# Lecture 013

### Probability Theory

#### Basic Definitions and Properties

Probability Space: Think probability space as a gray-scale picture such that when summed, equal to 1. And probability function extract the intensity of one pixel. An event is just a group of pixels.

• Sample Space: $\Omega$ is a set containing all possible experimental outcomes

• Probability Function: $\text{Pr}: \mathcal{P}(\Omega) \rightarrow [0, 1]$

• $\sum_{l \in \Omega} \text{Pr}[l] = 1$
• $\text{Pr}[\Omega] = 1$
• $\text{Pr}[\emptyset] = 0$

Uniform Distribution: $(\forall l \in \Omega)(\text{Pr}[l] = \frac{1}{|\Omega|})$

Event: $E \subseteq \Omega$

• $\bar{E} = \Omega - E$

• Disjoint events: $A \cap B = \emptyset$

// Exercise (Practice with events) // Exercise (Basic facts about probability)

Conditional Probability: setting all outcome that cannot happen given the event and normalize all non-zero probability to sum to 1

• $\text{Pr}[A | B] = \begin{cases} 0 &\text{if} A \notin B\\ \frac{\text{Pr}[A]}{\text{Pr}[B]} &\text{if} A \in B\\ \end{cases} = \frac{\text{Pr}[A \cap B]}{\text{Pr}[B]} = \frac{\text{Pr}[A] \cdot \text{Pr}[B | A]}{\text{Pr}[B]}$

• Union Bound: $\text{Pr}[A_1 \cup A_2 \cup ... \cup A_n] \leq \text{Pr}[A_1] + \text{Pr}[A_2] + ... + \text{Pr}[A_n]$

// Exercise (Conditional probability practice)
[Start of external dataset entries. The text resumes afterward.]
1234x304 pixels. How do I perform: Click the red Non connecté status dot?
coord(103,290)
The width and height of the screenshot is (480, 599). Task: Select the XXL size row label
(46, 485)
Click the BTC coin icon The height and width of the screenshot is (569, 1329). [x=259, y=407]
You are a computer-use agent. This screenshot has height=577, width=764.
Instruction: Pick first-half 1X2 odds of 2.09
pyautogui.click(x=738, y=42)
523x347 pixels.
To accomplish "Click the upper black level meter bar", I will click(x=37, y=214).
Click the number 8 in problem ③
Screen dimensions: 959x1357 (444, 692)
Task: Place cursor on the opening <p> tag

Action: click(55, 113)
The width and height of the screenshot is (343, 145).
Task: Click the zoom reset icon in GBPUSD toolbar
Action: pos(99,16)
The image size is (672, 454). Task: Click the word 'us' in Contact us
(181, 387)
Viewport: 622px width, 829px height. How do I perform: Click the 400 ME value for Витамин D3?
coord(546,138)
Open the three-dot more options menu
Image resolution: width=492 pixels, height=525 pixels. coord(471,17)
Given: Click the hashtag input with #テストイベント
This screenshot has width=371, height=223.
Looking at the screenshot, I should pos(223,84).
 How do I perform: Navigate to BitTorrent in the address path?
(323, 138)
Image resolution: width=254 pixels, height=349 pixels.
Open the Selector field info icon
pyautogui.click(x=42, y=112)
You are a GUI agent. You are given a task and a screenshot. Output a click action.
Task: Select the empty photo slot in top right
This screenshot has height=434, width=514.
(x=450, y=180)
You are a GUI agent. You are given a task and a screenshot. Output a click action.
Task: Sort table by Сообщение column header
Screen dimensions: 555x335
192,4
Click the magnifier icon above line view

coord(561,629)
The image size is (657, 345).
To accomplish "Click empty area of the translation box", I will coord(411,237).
Probability of More Events:

• $\text{Pr}[A \cap B] = \text{Pr}[A] \cdot \text{Pr}[B | A]$

• $\text{Pr}[A \cap B \cap C] = \text{Pr}[A] \cdot \text{Pr}[B | A] \cdot \text{Pr}[C | A \cap B]$

• If $A_1, A_2, ..., A_n$ partitions $\Omega$, then $\text{Pr}[E] = \text{A_1} \cdot \text{Pr}[E | A_1] + ... + \text{Pr}[A_n] \cdot \text{Pr}[E | A_n]$

// Exercise (Practice with chain rule)

Independent: we cannot conclude and identify any true independence in the world, this leads to circular definition (can be fixed by looking at agreement in code)

\begin{align*} \text{Pr}[A | B] &= \text{Pr}[A] \tag{Undefined when $\text{Pr}[B] = 0$}\\ \text{Pr}[B | A] &= \text{Pr}[B] \tag{Undefined when $\text{Pr}[A] = 0$}\\ \text{Pr}[A \cap B] &= \text{Pr}[A] \cdot \text{Pr}[B] \tag{Definition}\\ \text{Pr}[\bigcup_{i \in [n]}A_i] &= \prod_{i \in S}\text{Pr}[A_i] \tag{for $A_1, ..., A_n$ all independent}\\ \end{align*}

#### Random Variables Basics

Random Variable: a function $X : \Omega \rightarrow \mathbb{R}$ transform sample space to real number. (think of it as a enum with real value)

• $\text{Pr}[S = x] = \text{Pr}[\{l \in \Omega | S(l) = x\}]$

• with random variable as a mapping, we can define expected value and describe discrite things in numerical way

Probability mass function (PMF) of $X : \Omega \rightarrow \mathbb{R}$: a function $p_X : \mathbb{R} \rightarrow [0, 1]$ such that $(\forall x \in \mathbb{R})(p_X(x) = \text{Pr}[X = x])$

• $\sum_{x \in \text{range}(X)} p_X(x) = 1$

• $(\forall S \subseteq \mathbb{R})(\text{Pr}[X \in S] = \sum_{x \in S}p_X(x))$

• we often "define" random variable by probability mass function (no mention of the underlying sample space)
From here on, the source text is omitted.